:: Text ::
────────────────────────────────────────
Paclitaxel is an anti-microtubule agent originally isolated from the bark of the Pacific yew tree (Taxus brevifolia) and is wildly used to treat solid neoplasms such as breast, ovarian, and lung cancers.^1,2) However, in spite of its useful anti-cancer effect, paclitaxel causes peripheral neuropathy, which is characterized by mechanical allodynia, spontaneous pain, shooting and burning pain, tingling, and numbness, with a stocking-and-glove distribution.³⁾ The peripheral neuropathy is a major dose-limiting side effect, which disturbs cancer treatment with paclitaxel. Therefore, relief of the neuropathy is very important for improving both the QOL and cancer treatment with paclitaxel. Several drugs, including gabapentin and amifostine, have failed to relieve paclitaxel-induced peripheral neuropathy^4–6); therefore, alternative therapeutic agents are need.

Goshajinkigan is a traditional herbal formulation that consists of 10 herbal medicines (Rehmanniae Radix, Achyranthis Radix, Corni Fructus, Dioscoreae Rhizoma, Plantaginis Semen, Alismatis Rhizoma, Poria, Moutan Cortex, Cinnamoni Cortex, and Processi Aconiti Radix). It has been shown to attenuate the progression of peripheral neuropathy induced by docetaxel and paclitaxel/carboplatin treatments in cancer patients.^7,8) Our previous study has been shown that repetitive administration of goshajinkigan extract as a prophylactic inhibits the exacerbation of paclitaxel-induced mechanical allodynia in mice.⁹⁾ We also showed that aucubin, which is an iridoid glycoside and the main component of Plantaginis Semen, plays an important role in the anti-allodynic action of goshajinkigan.¹⁰⁾ However, the mechanisms underlying the anti-allodynic activity of aucubin are not understood completely. It was reported in a previous study that paclitaxel decreased peripheral blood flow and induced mechanical allodynia in mice.¹¹⁾ The study also demonstrated that a prostaglandin E₁ analogue, limaprost alfadex, recovered the decreased peripheral blood flow and inhibited the exacerbation of mechanical allodynia induced by paclitaxel. This suggested that the decrease in peripheral blood flow was involved in the paclitaxel-induced mechanical allodynia.¹¹⁾ Since aucubin does not affect decrease of peripheral blood flow,¹²⁾ it is suggested that it may inhibit the exacerbation of paclitaxel-induced mechanical allodynia through mechanisms other than the control of peripheral blood flow.

Peripheral demyelination contributes majorly to plasticity in neuropathic pain.¹³⁾ However, paclitaxel promotes demyelination of the sciatic nerve.^14,15) Myelin sheaths formed by Schwann cells are damaged by paclitaxel¹⁵⁾ through the induction of endoplasmic reticulum (ER) stress.^16,17) Therefore, the aim of this study was to investigate whether aucubin alleviates paclitaxel-induced nerve activity and ER stress in mice.
────────────────────────────────────────
:: Recorded information ::
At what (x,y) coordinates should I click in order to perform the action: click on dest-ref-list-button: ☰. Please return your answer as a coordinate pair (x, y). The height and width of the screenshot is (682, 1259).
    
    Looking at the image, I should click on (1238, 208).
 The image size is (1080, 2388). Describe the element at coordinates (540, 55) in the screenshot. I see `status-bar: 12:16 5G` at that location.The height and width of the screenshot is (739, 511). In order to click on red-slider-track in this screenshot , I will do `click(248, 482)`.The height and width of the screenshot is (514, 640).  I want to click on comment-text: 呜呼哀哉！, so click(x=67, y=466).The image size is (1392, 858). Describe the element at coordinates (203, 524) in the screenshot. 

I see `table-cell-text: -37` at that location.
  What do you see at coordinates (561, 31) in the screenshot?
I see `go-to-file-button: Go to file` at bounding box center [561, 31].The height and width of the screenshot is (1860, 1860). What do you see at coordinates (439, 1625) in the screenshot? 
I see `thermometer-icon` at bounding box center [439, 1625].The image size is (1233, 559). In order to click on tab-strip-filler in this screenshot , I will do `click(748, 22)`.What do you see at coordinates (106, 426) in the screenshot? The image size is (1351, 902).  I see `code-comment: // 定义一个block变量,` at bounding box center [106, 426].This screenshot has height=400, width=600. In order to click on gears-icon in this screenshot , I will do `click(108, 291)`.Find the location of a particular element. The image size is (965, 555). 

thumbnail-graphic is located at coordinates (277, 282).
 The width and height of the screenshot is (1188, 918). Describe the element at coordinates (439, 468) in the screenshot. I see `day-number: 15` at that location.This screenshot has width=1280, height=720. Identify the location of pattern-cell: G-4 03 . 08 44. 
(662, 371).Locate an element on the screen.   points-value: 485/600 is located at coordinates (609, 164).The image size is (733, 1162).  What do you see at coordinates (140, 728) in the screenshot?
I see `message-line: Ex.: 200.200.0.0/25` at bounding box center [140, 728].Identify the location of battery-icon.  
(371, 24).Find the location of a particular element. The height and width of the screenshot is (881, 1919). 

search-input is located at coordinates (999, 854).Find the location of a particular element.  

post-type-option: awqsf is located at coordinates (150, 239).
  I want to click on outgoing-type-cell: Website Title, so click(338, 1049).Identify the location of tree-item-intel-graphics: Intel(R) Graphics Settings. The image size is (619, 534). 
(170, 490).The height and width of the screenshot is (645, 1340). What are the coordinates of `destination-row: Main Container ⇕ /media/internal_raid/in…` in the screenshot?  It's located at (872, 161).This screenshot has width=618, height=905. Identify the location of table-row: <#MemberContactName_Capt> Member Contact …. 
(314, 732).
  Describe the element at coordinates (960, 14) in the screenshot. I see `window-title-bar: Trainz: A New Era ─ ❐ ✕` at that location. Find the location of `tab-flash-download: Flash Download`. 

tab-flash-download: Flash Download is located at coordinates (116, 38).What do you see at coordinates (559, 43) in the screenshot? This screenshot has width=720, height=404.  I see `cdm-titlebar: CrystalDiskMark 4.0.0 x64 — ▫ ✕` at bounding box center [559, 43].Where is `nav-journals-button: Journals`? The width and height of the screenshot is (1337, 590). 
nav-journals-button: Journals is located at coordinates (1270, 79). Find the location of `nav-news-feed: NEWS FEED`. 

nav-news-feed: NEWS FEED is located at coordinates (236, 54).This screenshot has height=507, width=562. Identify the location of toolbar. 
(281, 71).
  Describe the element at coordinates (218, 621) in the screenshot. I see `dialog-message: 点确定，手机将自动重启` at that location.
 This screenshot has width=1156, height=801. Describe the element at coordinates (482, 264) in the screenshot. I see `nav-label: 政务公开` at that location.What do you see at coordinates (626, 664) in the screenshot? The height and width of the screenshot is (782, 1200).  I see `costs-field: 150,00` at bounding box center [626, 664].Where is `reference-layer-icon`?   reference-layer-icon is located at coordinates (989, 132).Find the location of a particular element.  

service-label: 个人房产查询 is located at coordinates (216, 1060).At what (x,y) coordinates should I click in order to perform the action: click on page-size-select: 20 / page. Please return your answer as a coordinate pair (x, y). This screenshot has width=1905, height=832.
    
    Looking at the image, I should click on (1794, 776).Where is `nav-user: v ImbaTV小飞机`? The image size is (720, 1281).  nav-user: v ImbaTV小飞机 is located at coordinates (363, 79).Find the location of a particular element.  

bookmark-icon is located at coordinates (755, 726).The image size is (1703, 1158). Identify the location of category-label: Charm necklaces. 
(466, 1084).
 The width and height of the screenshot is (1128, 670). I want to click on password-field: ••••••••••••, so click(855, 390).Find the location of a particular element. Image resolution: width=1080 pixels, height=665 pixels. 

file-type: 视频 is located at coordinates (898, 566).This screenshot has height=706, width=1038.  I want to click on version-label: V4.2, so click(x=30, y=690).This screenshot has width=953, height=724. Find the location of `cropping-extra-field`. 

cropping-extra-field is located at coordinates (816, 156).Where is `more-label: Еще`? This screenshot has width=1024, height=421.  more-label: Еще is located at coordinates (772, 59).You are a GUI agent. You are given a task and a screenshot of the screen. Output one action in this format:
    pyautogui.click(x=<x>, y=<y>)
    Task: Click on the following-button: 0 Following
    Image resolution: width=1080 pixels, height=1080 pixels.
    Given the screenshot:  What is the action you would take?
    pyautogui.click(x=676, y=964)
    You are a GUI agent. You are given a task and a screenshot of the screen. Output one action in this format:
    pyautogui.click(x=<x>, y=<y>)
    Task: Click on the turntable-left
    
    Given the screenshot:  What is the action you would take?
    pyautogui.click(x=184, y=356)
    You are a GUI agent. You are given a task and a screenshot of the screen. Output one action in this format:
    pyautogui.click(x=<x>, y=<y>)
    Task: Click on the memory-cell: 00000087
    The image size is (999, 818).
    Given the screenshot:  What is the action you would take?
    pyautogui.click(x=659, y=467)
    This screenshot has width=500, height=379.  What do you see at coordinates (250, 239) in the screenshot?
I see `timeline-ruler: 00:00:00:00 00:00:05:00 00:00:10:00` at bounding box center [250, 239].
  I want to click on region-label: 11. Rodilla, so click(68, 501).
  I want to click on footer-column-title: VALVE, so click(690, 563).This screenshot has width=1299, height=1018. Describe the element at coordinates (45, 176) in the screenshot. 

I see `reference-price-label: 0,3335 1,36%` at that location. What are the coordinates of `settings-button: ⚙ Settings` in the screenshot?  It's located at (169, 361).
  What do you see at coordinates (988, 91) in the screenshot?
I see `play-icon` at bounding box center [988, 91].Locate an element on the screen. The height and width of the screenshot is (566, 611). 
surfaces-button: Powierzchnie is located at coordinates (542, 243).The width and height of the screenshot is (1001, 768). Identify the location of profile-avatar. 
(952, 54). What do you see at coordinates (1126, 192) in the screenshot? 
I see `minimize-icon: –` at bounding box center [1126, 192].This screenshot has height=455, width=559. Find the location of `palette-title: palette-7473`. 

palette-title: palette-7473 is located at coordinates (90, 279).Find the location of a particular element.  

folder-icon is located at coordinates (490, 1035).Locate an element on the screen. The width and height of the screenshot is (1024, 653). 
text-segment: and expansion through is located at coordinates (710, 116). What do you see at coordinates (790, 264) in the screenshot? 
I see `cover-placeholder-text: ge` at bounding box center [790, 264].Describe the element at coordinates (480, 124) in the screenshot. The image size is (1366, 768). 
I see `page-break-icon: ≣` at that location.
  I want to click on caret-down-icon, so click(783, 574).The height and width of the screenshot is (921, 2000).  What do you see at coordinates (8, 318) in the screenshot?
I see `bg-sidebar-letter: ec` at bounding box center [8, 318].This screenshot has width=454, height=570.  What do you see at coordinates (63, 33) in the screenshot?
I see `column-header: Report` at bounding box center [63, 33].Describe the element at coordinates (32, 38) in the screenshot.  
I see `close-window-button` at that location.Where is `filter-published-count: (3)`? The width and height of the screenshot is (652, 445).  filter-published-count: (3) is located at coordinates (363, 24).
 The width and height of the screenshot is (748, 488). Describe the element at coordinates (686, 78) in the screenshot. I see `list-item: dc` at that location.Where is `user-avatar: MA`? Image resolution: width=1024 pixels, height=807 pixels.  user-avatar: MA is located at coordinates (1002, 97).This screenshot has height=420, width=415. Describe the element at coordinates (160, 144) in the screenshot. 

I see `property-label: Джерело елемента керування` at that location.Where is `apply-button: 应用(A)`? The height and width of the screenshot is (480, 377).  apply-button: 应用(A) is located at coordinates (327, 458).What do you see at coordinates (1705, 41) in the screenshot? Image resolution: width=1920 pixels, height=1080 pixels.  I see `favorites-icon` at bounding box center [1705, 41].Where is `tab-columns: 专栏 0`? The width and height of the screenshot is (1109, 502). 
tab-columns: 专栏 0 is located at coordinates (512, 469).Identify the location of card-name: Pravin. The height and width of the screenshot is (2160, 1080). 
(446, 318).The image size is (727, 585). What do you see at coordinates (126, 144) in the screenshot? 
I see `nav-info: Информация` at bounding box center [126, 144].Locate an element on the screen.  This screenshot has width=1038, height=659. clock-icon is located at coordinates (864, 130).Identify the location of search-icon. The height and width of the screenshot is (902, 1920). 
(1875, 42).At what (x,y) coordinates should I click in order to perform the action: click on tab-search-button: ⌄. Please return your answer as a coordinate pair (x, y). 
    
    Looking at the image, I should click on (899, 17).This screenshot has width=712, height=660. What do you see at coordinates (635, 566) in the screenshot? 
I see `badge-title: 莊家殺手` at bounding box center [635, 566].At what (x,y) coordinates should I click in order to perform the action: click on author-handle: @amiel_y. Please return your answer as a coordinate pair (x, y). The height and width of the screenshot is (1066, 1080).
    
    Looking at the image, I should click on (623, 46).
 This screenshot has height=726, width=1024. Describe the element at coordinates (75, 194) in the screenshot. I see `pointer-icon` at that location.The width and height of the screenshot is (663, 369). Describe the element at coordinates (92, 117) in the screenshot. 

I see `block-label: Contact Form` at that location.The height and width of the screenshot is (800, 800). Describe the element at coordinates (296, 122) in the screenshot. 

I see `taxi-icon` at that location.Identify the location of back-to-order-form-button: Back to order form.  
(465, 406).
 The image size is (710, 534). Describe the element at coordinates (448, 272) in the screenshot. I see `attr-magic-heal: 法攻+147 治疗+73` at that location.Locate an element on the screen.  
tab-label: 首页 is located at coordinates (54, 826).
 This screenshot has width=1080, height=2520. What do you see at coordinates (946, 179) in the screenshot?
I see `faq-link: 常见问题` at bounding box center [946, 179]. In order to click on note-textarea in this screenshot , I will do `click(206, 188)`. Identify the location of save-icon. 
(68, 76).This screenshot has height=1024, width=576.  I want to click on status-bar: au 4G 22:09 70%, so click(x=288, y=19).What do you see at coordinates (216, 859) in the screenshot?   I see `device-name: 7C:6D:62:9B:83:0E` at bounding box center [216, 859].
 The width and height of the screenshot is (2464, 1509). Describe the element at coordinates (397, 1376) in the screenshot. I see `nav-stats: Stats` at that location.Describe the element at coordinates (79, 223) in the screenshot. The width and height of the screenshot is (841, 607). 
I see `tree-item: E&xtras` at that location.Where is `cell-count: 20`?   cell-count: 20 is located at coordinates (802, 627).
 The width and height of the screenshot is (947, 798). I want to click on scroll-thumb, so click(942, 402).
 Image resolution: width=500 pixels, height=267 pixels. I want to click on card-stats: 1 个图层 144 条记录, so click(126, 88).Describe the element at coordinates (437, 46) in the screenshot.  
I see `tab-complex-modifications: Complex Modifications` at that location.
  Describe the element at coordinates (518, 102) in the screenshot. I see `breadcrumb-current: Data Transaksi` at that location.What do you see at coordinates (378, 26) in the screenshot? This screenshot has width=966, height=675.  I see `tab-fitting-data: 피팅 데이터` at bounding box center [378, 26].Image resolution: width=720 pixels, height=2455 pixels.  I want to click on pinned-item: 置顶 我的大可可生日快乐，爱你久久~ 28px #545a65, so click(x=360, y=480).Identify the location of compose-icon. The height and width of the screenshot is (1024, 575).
────────────────────────────────────────
:: The problem ::
Resume the text above on aucubin and paclitaxel-induced neuropathy, starting right after its final sentence.

:: Output for this exercise ::
MATERIALS AND METHODS

Animals

Male C57BL/6 NCr mice (6 weeks old) were obtained from Japan SLC Ltd. (Hamamatsu, Japan) and used for the study. The mice were housed in a room with controlled temperature (21–23°C), humidity (45–46%), and a light/dark cycle (light was from 7:00 a.m. to 7:00 p.m.). In addition, food and water were freely available to the animals. This study protocol was approved by the Committee for Animal Experiments (University of Toyama, Japan) and was conducted in accordance with the guidelines for the investigation of experimental pain in animals, which was published by the International Association for the Study of Pain.

Materials

Paclitaxel (Sigma-Aldrich, St. Louis, MO, U.S.A.) was dissolved in physiological saline containing 10% Cremophor EL^® (Sigma-Aldrich) and 10% ethanol and administered intraperitoneally (i.p.) to the mice at a dose of 0.1 mL/10 g body weight. The recommended dose of paclitaxel is 210 mg/m² body surface area (package insert of Taxol^®; Bristol-Myers Squibb, New York City, NY, U.S.A.), which corresponds to 5.9 mg/kg when the height and body weight are 170 cm and 60 kg, respectively.¹¹⁾ In in vitro experiments, paclitaxel was dissolved in 100% dimethyl sulfoxide (DMSO), which was diluted in the medium so that the final concentration of DMSO was 1%. Aucubin (Wako Pure Chemical Industries, Ltd., Osaka, Japan: Lot. No. ECM6048) and catalpol (Wako Pure Chemical Industries, Ltd.: Lot. No. ECG0796) were dissolved in physiological saline as well and each solution was injected i.p. at 0.1 mL/10 g body weight. They were administered once daily, starting from 24h after the paclitaxel injection.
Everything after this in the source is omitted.